Patenting of Biotechnological Inventions

Putahi Associates Ltd, Wellington
[ Last Updated 17 October 2005 ]


A number of exceptions to patenting of life forms are used in overseas patent legislation. A brief summary of some of the approaches taken overseas follows below.

Inventions Contrary to Morality or Ordre Public

Some international treaties and States impose a 'contrary to morality' test in relation to patentability. Article 53(a) of the European Patent Convention denies European Patents for: "inventions the publication or exploitation of which would be contrary to ordre public or morality...".

The application of this test has been held to involve a balancing of the costs and benefits of the invention. In the Harvard Mouse case, a patent application was made for a mouse that was genetically altered to be predisposed towards developing cancer (the onco-mouse).

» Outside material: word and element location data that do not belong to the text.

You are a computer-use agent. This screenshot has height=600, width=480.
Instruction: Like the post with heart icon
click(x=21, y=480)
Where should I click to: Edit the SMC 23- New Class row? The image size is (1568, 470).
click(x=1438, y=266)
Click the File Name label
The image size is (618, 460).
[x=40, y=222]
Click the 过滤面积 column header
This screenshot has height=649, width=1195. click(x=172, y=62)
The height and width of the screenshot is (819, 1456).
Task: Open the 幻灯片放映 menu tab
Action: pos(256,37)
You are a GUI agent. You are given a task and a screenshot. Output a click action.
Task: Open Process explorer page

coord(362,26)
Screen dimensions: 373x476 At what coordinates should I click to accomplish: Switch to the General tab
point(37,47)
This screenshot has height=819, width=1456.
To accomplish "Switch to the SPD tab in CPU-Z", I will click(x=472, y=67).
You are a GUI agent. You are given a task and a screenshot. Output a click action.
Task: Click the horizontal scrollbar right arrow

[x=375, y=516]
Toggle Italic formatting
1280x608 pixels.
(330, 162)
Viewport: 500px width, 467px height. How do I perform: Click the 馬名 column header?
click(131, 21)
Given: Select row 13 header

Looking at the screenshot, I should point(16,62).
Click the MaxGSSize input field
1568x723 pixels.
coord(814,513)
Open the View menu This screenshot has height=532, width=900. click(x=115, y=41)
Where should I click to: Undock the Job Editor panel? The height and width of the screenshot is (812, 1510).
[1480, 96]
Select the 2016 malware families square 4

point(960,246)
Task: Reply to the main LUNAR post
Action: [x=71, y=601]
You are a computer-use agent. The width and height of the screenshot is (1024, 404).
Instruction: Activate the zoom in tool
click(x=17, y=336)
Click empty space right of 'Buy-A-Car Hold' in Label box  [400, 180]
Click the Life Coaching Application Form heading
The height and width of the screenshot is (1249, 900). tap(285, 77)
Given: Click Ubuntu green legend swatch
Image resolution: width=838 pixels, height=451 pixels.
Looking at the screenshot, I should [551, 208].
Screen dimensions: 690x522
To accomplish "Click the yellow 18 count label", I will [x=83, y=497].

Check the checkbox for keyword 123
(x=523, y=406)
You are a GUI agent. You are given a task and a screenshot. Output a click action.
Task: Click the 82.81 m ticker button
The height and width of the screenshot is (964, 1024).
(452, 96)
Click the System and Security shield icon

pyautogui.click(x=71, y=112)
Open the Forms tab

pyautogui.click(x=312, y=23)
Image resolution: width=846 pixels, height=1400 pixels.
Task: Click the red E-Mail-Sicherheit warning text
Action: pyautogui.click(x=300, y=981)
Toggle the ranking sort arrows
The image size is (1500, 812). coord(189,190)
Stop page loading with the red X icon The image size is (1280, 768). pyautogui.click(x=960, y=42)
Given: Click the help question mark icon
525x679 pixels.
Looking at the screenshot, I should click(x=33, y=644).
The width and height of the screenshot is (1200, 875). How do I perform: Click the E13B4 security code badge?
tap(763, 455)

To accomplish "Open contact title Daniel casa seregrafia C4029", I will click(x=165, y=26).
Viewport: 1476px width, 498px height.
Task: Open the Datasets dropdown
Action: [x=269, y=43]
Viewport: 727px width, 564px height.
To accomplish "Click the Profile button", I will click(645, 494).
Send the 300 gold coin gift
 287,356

The Appeal Board of the European Patent Office said that consideration of the patentability of the onco-mouse under article 53(a) required "a careful weighing up of the suffering of animals and possible risks to the environment on the one hand, and the invention's usefulness to mankind (sic) on the other".

Exclusion for Plant or Animal Varieties

Article 53(b) of the European Patent Convention denies European Patents for plant and animal varieties. This provision does not apply to microbiological processes or products of microbiological processes.

Article 53(b) has been interpreted narrowly by the European Patent Office to effectively exclude only patent applications which specifically claim varieties. Claims in relation to species, which may include a number of varieties, have been allowed by the European Patent Office.

Specific Exclusion for Human Beings

Australia

Section 18(2) of the Australian Patents Act 1990 provides a specific exclusion from patentability for human beings and the biological processes for their generation. This provision has not been the subject of any court cases.

The Australian Patent Office has interpreted this provision in its internal guidelines to exclude patent claims to foetuses, embryos and fertilised eggs. The Australian Patent Office also treats "... processes beginning with fertilisation and ending with birth, which are wholly biological, and result in a human being" as excludable under this provision.

United States

In the US there is no specific exclusion from patentability for human beings in federal patent law, and no general "contrary to morality" exception. However, constitutional provisions forbidding slavery prevent the patenting of human beings in the US.

European Parliament

The European Parliament has just passed new legislation allowing biotechnology inventions. The legislation does not, however, allow patents to be granted "for procedures to clone human beings, commercial use of embryos, genetic engineering that causes animal suffering without substantial medical benefits, and therapies that would transmit genetic changes to a person's descendants."